Selling cash-secured puts is a strategy with goals of creating monthly cash flow while retaining capital preservation as a priority. However, many of our astute members are also using this strategy to purchase a stock “at a discount” instead of setting up limit order instructions to the broker. Before highlighting the strategy, let’s review the key definitions.

Definitions

  • Selling cash-secured puts: Giving the right, but not the obligation, to the option buyer to sell their shares to us at the strike price by the expiration date. In return for undertaking this obligation, we are paid the option premium.
  • Limit order: An order instruction to our broker and placed by our brokerage to buy or sell a specified number of shares at a specific price or better. Length of time can also be specified. In the case of buying a stock, we are agreeing to buy at the limit price or cheaper.
  • Out-of-the-money put strike: The put strike, or price we agree to buy the shares for, is lower than the current market value of the underlying security

 

Real-life example

I am writing this article on 3/30/15 with 3 weeks remaining on the April option contracts. I have selected Ambarella Inc. (NASDAQ: AMBA), a stock on our Premium Stock List as of that date. The price of the stock at the time was $70.35. We will make the assumption that we would like to own the stock but not at that price…$66 would be a great entry point in this hypothetical. A conventional approach to this scenario would be to place a limit order with our broker to buy at $66 or less. The advantage of this limit order is that we are controlling the price point we would enter the position. If the price point is not reached, no trade is executed and we still do not own the shares. The cash would need to be available if the trade was, in fact, executed.

 

Alternative approach using cash-secured puts

As an alternative to setting a limit order, we will sell a cash-secured put to accomplish the same goal but with an added perk…we get paid if the trade is not executed! Let’s have a look at the options chain for AMBA prior to market open on 3/30/15:

selling cash-secured puts versus limit orders

AMBA options chain 3/30/15

 

I have selected the out-of-the-money $68 put which generated a premium of $2.05 (perhaps higher by leveraging the Show or Fill Rule, but I will use the published bid). Let’s enter this information into the BCI Put Calculator:

put-selling calculations

AMBA- Put Calculations

The following stats are gleaned from these calculations:

  • The 3-week unexercised return (if share price remains above $68) is 3.11% which annualizes to 63.03%
  • The cash required to secure the put is $6595.00 per contract, similar the cash needed to purchase 100 shares at $66 with a limit order
  • If exercised, our cost basis is $65.95, meeting our goal to purchase at $66

 

Discussion

If a decision has been made to purchase a particular security at a specific price currently below market value, there is a distinct advantage to selling cash-secured puts over setting limit orders. In the former, we are generating cash flow if the option is not exercised and getting paid while our cash waits to be utilized. If the limit order is not reached, we receive no cash and still do not own the desired security. Should the option expire unexercised, the parameters of that contract can be re-set to another strike price based on current market and corporate information. A possible disadvantage to selling cash-secured puts in lieu of setting limit orders is that shares must be purchased in round lots (100 share increments). If an investor wants to purchase in odd lots, limit orders would be appropriate as “the only game in town”.

 

Next live seminar: Charlotte, North Carolina:

Saturday April 11, 2015

 

FREE Put Calculators and user guides

General members: Click on “Free Resources plus Ellman Calculator” link on the top black bar of this web page. Enter your email address to gain access to download the basic single-column version and its user guide..

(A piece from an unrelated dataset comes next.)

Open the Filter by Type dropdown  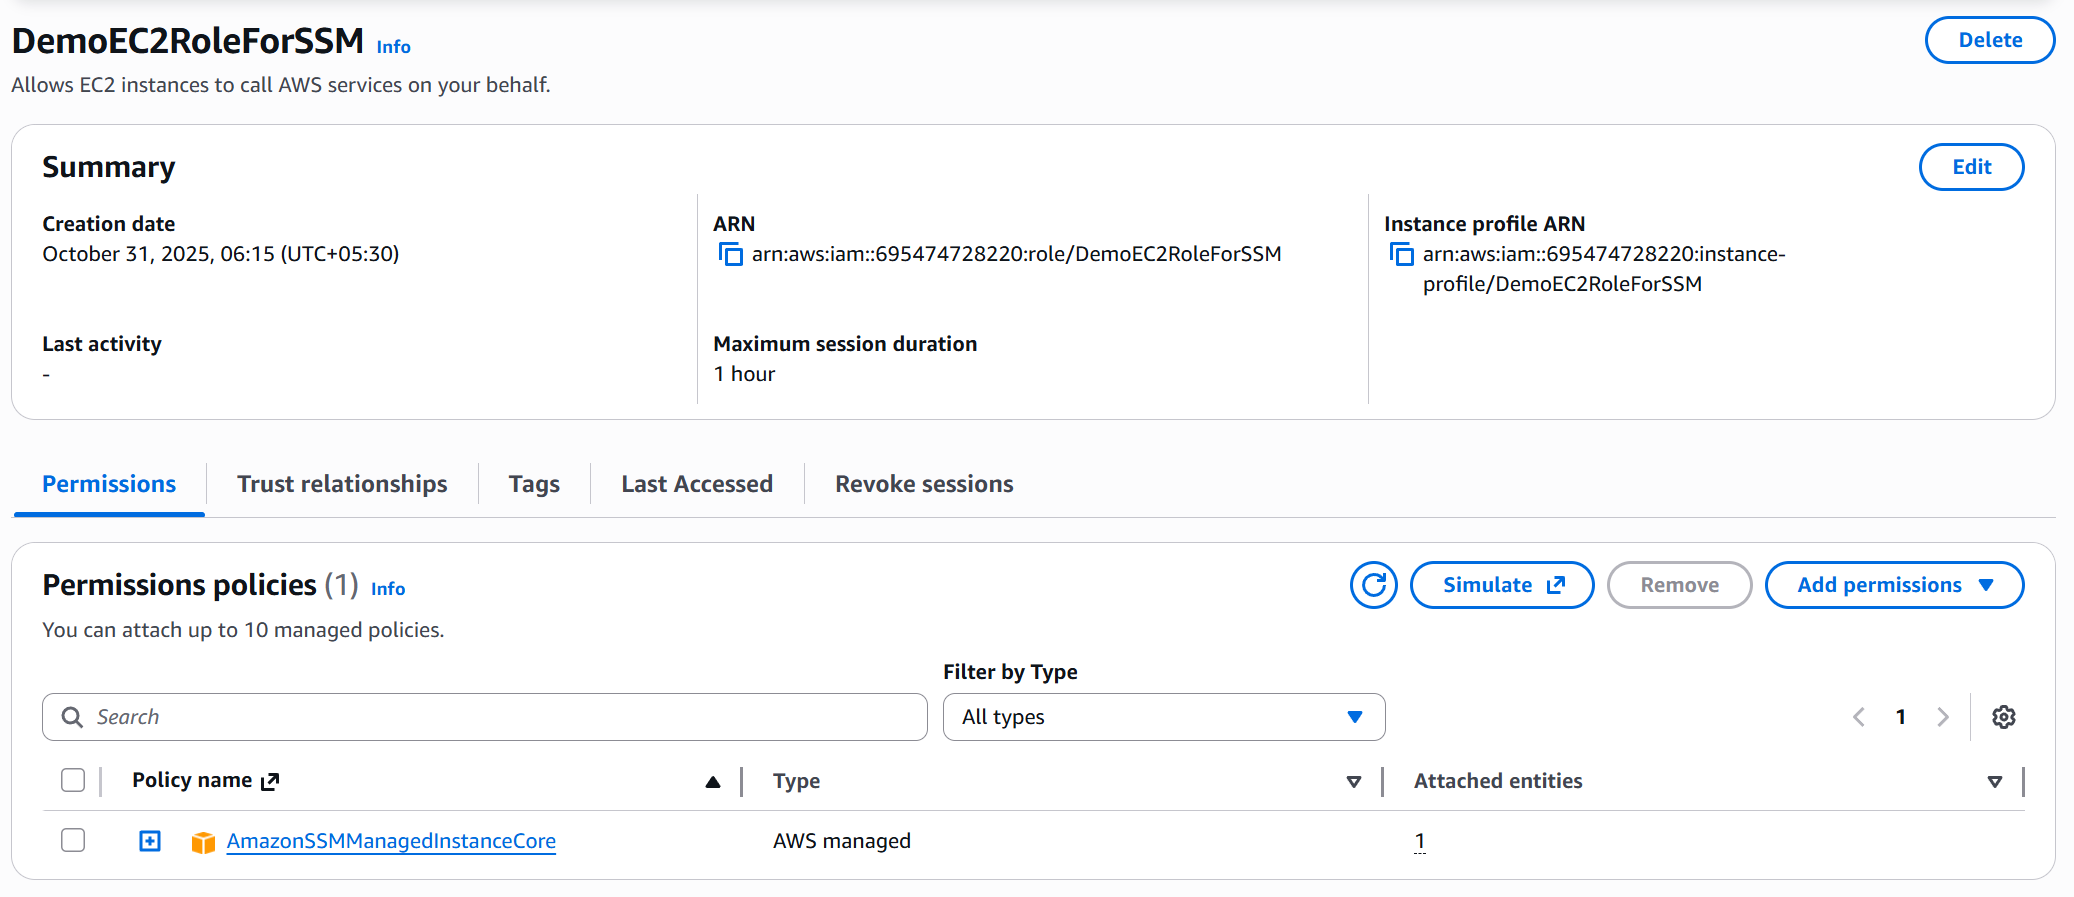point(1163,717)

Premium members: Login to your premium site and scroll down the “resources/downloads” section to “P” for the single and triple column versions along with the user guide.

***Soon to come: The BCI team is constructing two more amazing tools to enhance our trading skills. The PCP Calculator incorporates both covered call writing and put-selling into one multi-tiered option-selling strategy and the Trade Planner which allows us to manage our trades prior to trade execution, during the contract month and final results. Both will be available within a few months.

Market tone

Friday’s disappointing job’s report capped a week of mixed data:

  • Employers added just 126,000 non-farm payroll jobs, well below expectations, ending 12 consecutive months of increases > 200,000
  • Unemployment remained at 5.5%
  • Initial claims for US unemployment benefits dropped 20,000 to a nine-week low of 268,000 for the week ended 28 March.
  • US manufacturing purchasing manager’s index rose to 55.7 in March from 55.1 in February, its fastest pace in five months. However, the Institute for Supply Management’s index of national factory activity fell to 51.5 in March, from 52.9 in February,  the slowest growth in almost two years
  • February factory orders rose by 0.2% after a decline of 0.7% in January
  • US construction spending  fell 0.1% in February
  • US pending home sales rose 3.1% in February, according to the National Association of Realtors
  • US consumers spent a seasonally adjusted 0.1% more in February after a 0.2% drop in January
  • The US trade deficit dropped by 16.9% to $35.4 billion in February, its lowest level since 2009. A now-settled West Coast port labor dispute interrupted the flow of trade
  • Oil prices soared on news of declining weekly US oil production and a weaker US dollar. US crude oil futures were priced below $50 per barrel Thursday

For the week, the S&P 500 fell by 0.9% for a year to date return of (-) 0.3%, including dividends.

Summary

IBD: Uptrend under pressure

GMI: 3/6- Buy signal since market close of January 23, 2015

BCI: I’m tweaking my current position down to neutral due to pedestrian earnings of late and a slight bias to negative weekly econ0omic reports. As a result, I am favoring in-the-money strikes 2-to-1. An alternative would be to sell out-of-the-money cash-secured puts. This site remains long-term bullish and expects a resurgence of our economy in the second half of the year.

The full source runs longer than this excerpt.